- [Work request] Return exactly the final stretch of the records below, opening with the line that contains "Coloriage (366, 992)" and closing with the last line.
--- Data for the task ---
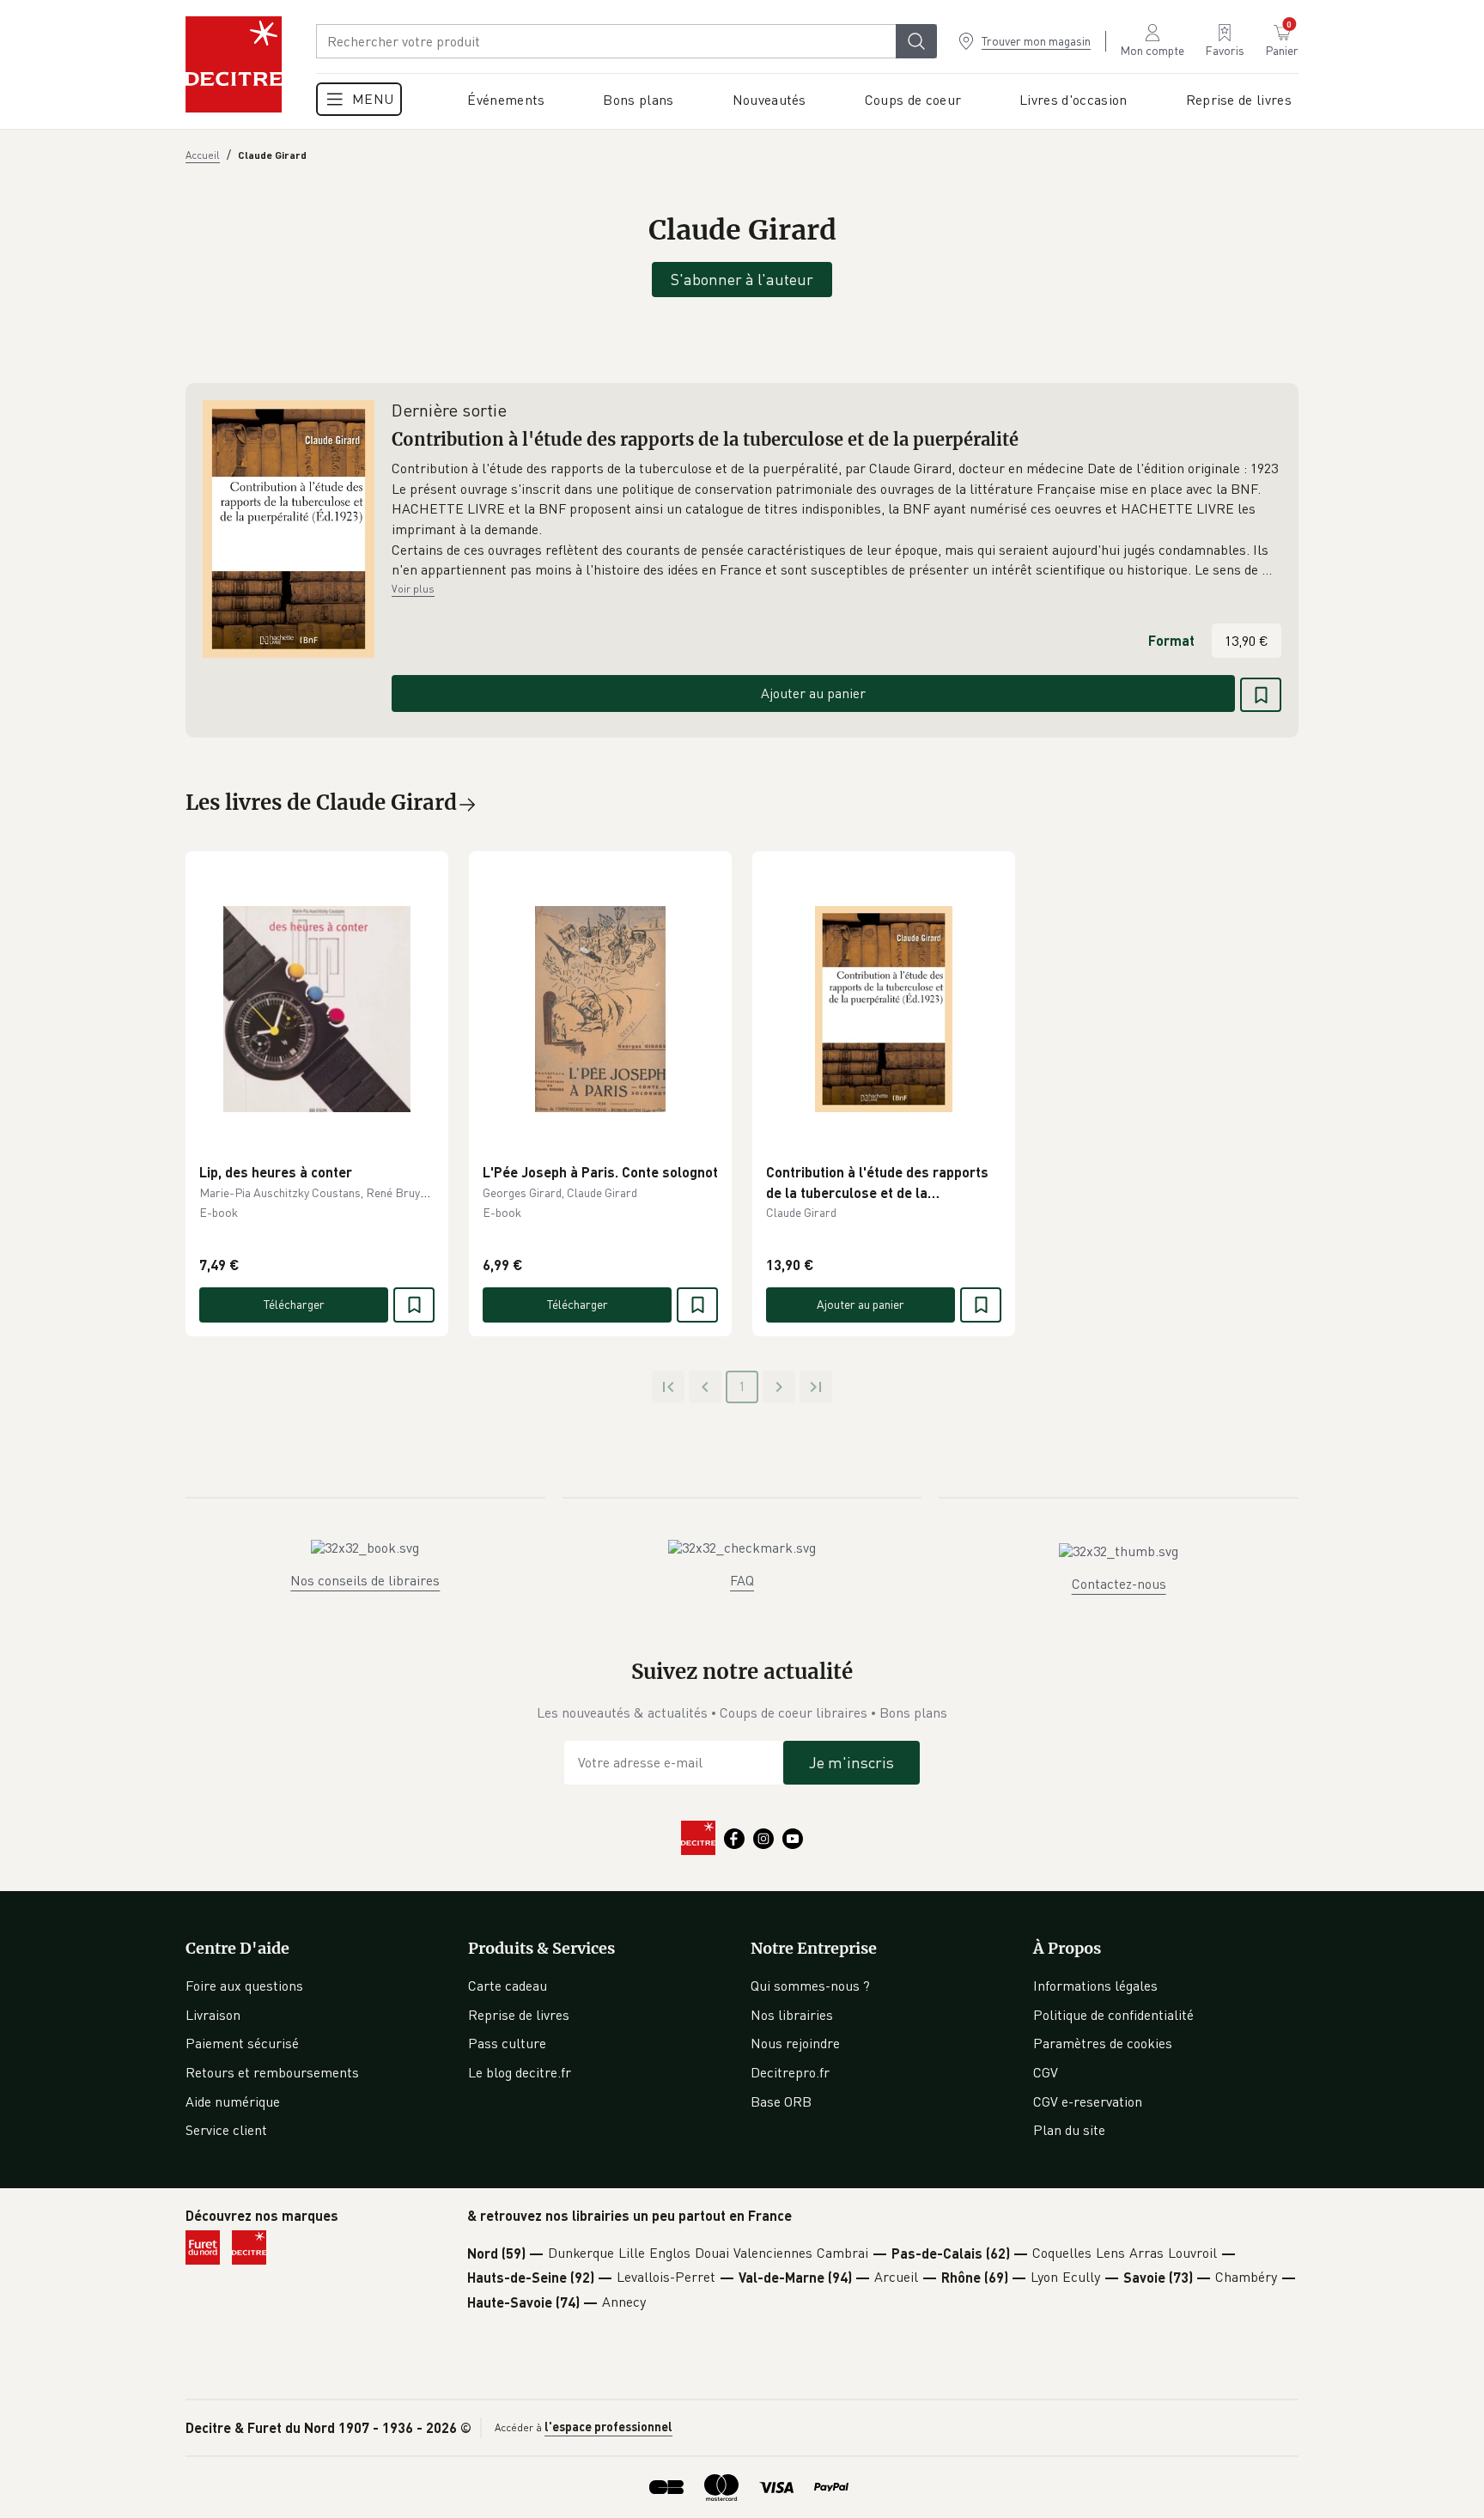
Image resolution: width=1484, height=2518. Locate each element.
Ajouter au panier (813, 693)
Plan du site (1069, 2129)
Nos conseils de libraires (365, 1580)
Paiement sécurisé (242, 2043)
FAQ (742, 1580)
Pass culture (507, 2043)
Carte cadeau (507, 1985)
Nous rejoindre (795, 2043)
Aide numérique (233, 2101)
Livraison (213, 2014)
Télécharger (294, 1304)
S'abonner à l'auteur (742, 279)
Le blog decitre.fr (519, 2072)
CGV (1045, 2072)
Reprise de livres (518, 2014)
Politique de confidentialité (1113, 2014)
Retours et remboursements (272, 2072)
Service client (226, 2129)
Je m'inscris (851, 1762)
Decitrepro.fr (790, 2072)
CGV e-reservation (1087, 2101)
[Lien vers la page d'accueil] (234, 64)
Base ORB (781, 2101)
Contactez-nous (1119, 1583)
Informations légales (1095, 1985)
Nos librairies (792, 2014)
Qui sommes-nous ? (810, 1985)
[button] (836, 520)
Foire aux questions (244, 1985)
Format (1171, 640)
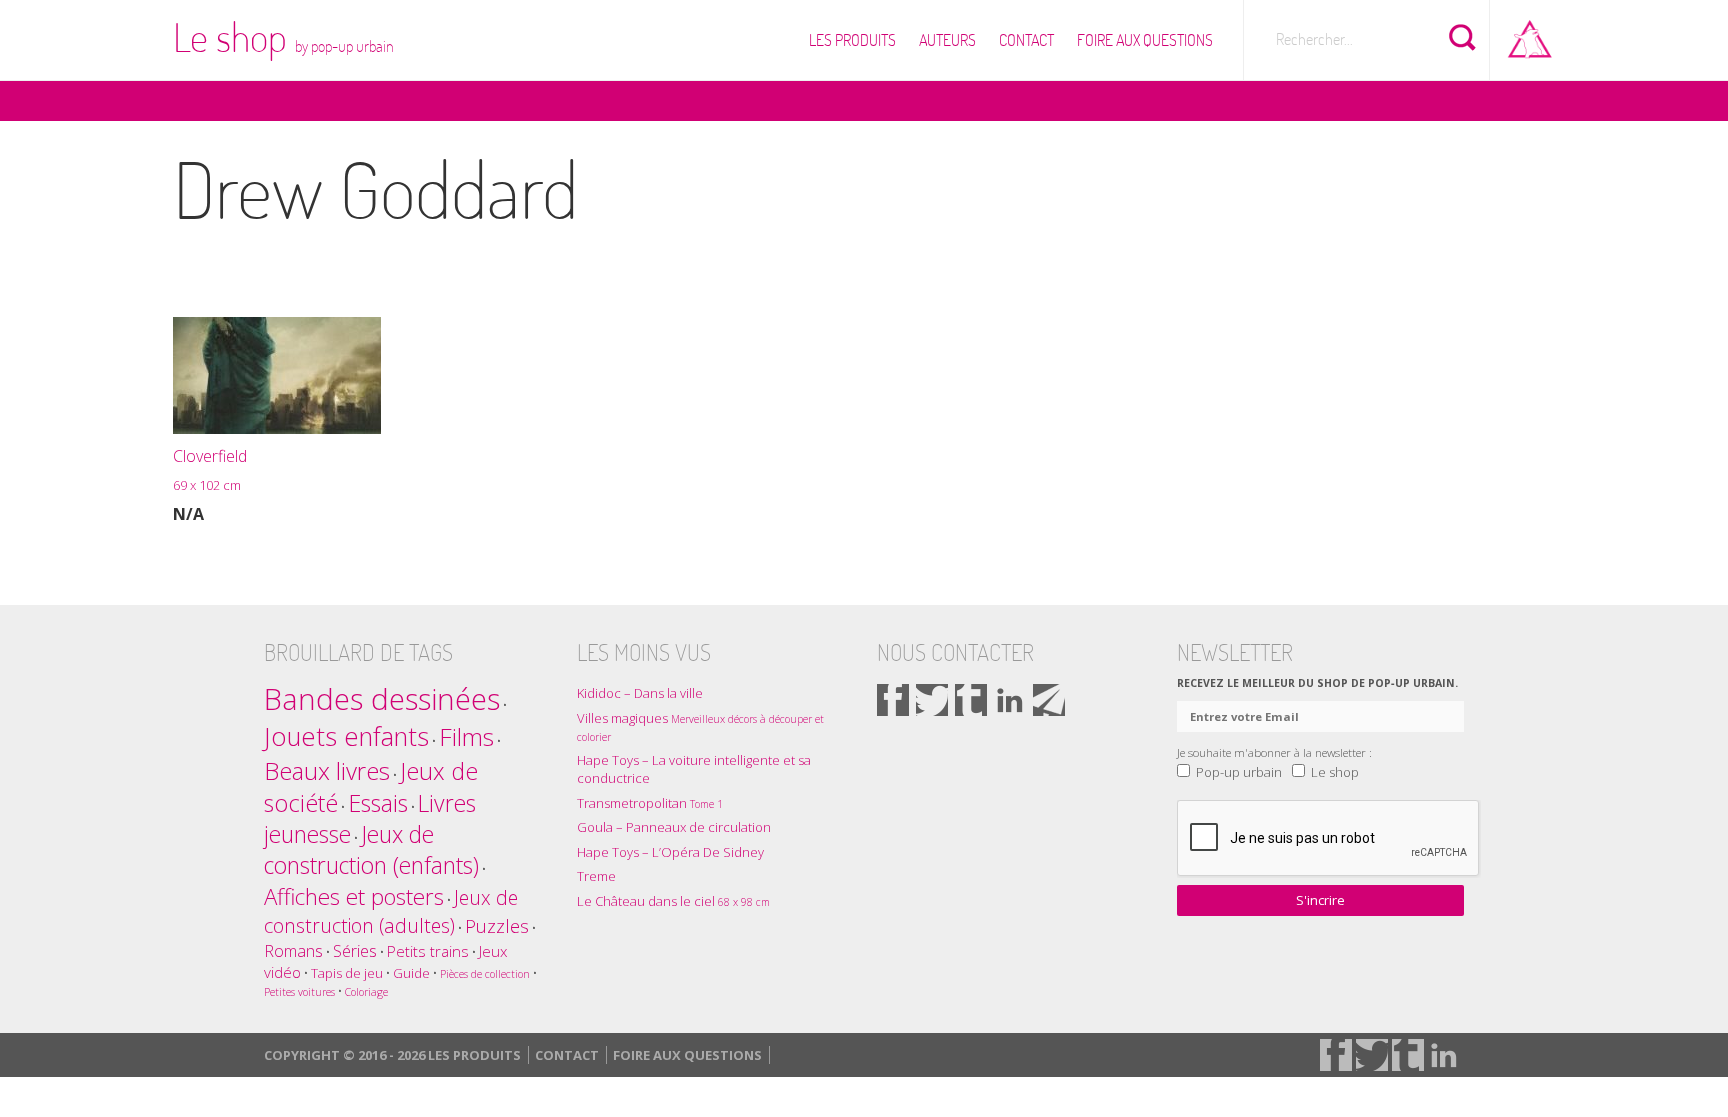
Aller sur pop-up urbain (1530, 35)
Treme (596, 876)
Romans (293, 950)
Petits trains (428, 951)
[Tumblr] (971, 700)
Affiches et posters (354, 896)
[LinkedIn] (1010, 700)
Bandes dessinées (382, 699)
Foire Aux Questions (1145, 40)
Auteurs (947, 40)
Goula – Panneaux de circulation (674, 827)
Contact (1026, 40)
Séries (355, 950)
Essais (378, 803)
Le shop (283, 37)
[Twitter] (932, 700)
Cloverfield (210, 469)
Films (466, 736)
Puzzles (497, 925)
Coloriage (366, 992)
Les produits (852, 40)
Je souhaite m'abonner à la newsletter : (1274, 752)
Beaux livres (327, 770)
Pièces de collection (485, 974)
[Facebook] (893, 700)
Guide (411, 973)
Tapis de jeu (347, 973)
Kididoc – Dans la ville (640, 693)
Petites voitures (299, 992)
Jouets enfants (346, 736)
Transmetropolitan (650, 803)
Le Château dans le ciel (673, 901)
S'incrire (1320, 900)
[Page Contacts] (1049, 700)
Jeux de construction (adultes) (391, 911)
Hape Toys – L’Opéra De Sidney (670, 852)
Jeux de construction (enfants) (371, 850)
---
- [Response below]
Coloriage (366, 992)
Les produits (852, 40)
Je souhaite m'abonner à la newsletter : (1274, 752)
Beaux livres (327, 770)
Pièces de collection (485, 974)
[Facebook] (893, 700)
Guide (411, 973)
Tapis de jeu (347, 973)
Kididoc – Dans la ville (640, 693)
Petites voitures (299, 992)
Jouets enfants (346, 736)
Transmetropolitan (650, 803)
Le Château dans le ciel (673, 901)
S'incrire (1320, 900)
[Page Contacts] (1049, 700)
Jeux de construction (adultes) (391, 911)
Hape Toys – L’Opéra De Sidney (670, 852)
Jeux de construction (enfants) (371, 850)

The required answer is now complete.